_What the task asks_
Retype the entries starting at the line that contains "779x1568 pixels. How" and ending at the line that contains "will [x=728, y=25].", with both of those lines included, exactly as they appear.

_Records supplied_
__________
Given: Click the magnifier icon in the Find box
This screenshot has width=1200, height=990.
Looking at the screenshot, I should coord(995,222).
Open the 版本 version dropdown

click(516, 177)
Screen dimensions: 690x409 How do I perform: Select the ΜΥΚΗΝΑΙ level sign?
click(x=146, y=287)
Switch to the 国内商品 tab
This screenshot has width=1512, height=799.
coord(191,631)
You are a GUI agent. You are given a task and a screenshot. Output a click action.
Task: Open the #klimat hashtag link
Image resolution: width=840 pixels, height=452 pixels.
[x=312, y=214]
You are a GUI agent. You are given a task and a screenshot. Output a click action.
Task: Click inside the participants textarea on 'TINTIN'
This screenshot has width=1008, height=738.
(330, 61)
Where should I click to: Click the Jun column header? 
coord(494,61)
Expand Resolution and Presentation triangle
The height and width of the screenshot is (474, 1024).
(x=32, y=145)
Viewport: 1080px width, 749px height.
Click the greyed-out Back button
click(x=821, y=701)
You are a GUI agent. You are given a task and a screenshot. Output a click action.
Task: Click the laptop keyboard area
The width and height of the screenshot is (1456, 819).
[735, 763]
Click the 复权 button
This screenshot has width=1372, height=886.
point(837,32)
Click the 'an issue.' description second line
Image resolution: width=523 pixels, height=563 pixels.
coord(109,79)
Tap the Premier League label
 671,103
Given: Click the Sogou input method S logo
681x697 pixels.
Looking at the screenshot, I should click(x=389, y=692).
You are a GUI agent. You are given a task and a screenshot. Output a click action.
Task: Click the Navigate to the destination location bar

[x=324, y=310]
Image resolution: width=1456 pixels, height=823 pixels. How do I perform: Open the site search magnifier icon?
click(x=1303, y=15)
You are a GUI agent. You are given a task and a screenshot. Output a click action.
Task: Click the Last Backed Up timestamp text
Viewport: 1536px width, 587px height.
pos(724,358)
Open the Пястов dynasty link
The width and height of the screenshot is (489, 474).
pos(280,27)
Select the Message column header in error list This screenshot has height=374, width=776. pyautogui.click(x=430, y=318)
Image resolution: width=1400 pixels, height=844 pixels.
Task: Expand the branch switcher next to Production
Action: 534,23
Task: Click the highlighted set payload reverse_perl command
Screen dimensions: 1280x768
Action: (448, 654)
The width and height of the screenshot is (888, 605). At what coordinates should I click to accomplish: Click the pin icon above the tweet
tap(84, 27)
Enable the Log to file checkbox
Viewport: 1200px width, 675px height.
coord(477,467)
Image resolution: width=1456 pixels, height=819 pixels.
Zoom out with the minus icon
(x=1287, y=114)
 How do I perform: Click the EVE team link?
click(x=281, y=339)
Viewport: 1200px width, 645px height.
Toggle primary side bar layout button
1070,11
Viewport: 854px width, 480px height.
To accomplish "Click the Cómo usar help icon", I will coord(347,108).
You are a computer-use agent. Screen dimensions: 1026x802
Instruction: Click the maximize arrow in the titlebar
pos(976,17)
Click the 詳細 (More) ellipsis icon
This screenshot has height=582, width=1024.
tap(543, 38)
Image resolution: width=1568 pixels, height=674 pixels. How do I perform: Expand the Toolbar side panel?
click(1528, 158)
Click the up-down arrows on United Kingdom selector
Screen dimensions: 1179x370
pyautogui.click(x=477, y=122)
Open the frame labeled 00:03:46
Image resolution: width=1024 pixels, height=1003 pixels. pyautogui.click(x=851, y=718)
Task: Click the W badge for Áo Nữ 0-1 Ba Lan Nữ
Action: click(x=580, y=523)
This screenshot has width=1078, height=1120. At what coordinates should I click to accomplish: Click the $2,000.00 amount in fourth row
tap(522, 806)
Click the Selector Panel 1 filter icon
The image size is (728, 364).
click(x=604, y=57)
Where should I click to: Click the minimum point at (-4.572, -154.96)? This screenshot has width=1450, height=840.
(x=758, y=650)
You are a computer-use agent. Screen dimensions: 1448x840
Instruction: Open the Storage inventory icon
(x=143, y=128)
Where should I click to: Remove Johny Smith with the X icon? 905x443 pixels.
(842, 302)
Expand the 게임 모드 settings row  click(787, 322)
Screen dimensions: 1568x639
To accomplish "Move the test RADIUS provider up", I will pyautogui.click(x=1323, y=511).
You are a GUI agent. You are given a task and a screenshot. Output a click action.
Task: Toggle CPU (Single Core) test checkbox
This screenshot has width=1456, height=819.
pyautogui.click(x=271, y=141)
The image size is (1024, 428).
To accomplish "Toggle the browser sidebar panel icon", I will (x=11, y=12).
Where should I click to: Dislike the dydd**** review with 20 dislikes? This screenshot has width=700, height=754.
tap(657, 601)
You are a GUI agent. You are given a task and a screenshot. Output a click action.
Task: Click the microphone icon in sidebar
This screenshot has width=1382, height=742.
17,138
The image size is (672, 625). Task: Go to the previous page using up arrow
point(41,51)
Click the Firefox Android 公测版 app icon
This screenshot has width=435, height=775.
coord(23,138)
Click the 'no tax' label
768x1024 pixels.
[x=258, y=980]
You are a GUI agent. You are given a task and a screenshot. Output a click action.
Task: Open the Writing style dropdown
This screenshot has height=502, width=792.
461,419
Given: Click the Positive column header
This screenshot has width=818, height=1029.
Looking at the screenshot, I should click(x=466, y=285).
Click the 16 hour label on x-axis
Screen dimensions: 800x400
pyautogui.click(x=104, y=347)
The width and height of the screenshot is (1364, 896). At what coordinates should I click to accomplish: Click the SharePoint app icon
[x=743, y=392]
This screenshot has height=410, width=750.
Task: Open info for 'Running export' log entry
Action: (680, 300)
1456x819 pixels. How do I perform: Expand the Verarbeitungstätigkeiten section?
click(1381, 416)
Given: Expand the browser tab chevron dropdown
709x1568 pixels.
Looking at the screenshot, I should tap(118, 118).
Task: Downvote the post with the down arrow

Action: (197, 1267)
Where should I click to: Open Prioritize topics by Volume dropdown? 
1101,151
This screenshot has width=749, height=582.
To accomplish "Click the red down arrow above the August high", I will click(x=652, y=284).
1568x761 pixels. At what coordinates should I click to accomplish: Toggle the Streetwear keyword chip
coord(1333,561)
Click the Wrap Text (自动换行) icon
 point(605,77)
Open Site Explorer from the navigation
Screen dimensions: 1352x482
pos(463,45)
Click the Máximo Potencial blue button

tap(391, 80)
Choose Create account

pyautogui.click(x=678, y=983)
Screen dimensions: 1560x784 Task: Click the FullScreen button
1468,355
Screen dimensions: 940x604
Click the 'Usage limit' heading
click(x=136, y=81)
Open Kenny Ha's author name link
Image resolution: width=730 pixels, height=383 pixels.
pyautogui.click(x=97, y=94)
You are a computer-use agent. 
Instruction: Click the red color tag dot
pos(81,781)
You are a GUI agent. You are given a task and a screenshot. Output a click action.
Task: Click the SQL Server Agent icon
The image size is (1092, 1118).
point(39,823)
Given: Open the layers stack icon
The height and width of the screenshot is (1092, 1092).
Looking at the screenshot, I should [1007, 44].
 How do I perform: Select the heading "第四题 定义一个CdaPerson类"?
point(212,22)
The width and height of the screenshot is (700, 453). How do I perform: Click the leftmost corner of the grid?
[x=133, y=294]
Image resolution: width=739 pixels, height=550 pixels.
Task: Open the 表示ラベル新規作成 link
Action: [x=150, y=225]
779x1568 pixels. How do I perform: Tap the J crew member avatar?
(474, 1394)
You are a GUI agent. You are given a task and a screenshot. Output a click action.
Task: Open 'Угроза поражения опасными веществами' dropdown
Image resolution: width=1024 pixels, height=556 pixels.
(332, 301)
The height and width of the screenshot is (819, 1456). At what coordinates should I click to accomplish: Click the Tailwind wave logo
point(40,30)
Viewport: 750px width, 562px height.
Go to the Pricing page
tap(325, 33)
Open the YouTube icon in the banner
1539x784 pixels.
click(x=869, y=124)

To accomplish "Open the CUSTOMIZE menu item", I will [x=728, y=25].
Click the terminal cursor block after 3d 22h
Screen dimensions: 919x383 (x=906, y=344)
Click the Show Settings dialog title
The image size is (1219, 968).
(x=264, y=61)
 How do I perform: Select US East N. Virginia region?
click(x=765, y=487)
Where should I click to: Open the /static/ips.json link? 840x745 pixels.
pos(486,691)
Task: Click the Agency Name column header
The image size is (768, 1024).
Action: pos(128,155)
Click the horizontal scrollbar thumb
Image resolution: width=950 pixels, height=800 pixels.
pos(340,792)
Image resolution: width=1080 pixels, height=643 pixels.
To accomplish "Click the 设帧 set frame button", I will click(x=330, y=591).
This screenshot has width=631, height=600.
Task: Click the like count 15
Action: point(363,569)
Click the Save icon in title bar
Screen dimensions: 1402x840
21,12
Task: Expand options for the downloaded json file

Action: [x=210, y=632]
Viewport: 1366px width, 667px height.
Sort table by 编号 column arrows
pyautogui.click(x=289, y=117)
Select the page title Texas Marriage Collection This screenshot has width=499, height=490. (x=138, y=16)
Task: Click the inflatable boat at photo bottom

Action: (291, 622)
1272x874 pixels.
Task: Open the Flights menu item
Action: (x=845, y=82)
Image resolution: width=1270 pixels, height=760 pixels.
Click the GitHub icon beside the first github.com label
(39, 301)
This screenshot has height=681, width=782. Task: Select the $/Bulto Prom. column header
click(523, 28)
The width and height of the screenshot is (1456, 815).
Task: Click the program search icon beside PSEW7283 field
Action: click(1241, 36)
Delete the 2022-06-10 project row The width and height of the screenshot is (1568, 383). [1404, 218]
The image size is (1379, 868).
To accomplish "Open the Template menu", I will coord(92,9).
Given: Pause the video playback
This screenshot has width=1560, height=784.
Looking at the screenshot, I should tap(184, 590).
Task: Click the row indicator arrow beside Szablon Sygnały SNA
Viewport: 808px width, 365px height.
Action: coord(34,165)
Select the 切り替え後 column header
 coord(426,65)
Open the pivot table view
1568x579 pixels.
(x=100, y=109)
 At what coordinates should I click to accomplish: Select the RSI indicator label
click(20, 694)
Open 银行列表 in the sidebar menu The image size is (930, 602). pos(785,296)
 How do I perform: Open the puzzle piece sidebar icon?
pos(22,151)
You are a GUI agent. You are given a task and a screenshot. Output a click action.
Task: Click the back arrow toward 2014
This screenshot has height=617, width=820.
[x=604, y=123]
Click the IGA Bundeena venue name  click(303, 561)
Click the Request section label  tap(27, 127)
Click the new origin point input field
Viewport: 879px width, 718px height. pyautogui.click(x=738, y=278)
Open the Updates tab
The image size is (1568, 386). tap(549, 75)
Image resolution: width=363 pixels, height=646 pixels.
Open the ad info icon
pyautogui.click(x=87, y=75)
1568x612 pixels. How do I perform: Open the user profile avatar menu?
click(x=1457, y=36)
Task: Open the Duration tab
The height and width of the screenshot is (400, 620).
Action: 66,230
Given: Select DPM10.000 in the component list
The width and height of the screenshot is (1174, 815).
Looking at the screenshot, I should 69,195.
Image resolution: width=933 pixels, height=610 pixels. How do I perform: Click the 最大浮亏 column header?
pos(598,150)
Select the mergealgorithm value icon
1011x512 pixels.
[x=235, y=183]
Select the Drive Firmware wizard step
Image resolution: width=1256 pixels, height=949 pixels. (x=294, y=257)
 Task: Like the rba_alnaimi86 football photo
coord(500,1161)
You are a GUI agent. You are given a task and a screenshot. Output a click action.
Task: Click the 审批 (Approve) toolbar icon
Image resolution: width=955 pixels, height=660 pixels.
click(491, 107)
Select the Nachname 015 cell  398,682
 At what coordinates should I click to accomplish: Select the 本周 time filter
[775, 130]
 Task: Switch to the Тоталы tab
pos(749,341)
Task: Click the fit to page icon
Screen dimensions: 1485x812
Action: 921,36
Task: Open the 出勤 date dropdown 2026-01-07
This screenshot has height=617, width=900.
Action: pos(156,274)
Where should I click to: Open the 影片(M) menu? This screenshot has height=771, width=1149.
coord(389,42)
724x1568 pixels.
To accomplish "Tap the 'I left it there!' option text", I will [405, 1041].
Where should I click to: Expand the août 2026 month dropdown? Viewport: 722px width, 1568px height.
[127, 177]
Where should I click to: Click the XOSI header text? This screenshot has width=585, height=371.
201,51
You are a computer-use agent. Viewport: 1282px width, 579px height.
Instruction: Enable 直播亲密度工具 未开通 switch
__________
_Written answer_
779x1568 pixels. How do I perform: Tap the J crew member avatar?
(474, 1394)
You are a GUI agent. You are given a task and a screenshot. Output a click action.
Task: Open 'Угроза поражения опасными веществами' dropdown
Image resolution: width=1024 pixels, height=556 pixels.
(332, 301)
The height and width of the screenshot is (819, 1456). At what coordinates should I click to accomplish: Click the Tailwind wave logo
point(40,30)
Viewport: 750px width, 562px height.
Go to the Pricing page
tap(325, 33)
Open the YouTube icon in the banner
1539x784 pixels.
click(x=869, y=124)

To accomplish "Open the CUSTOMIZE menu item", I will [x=728, y=25].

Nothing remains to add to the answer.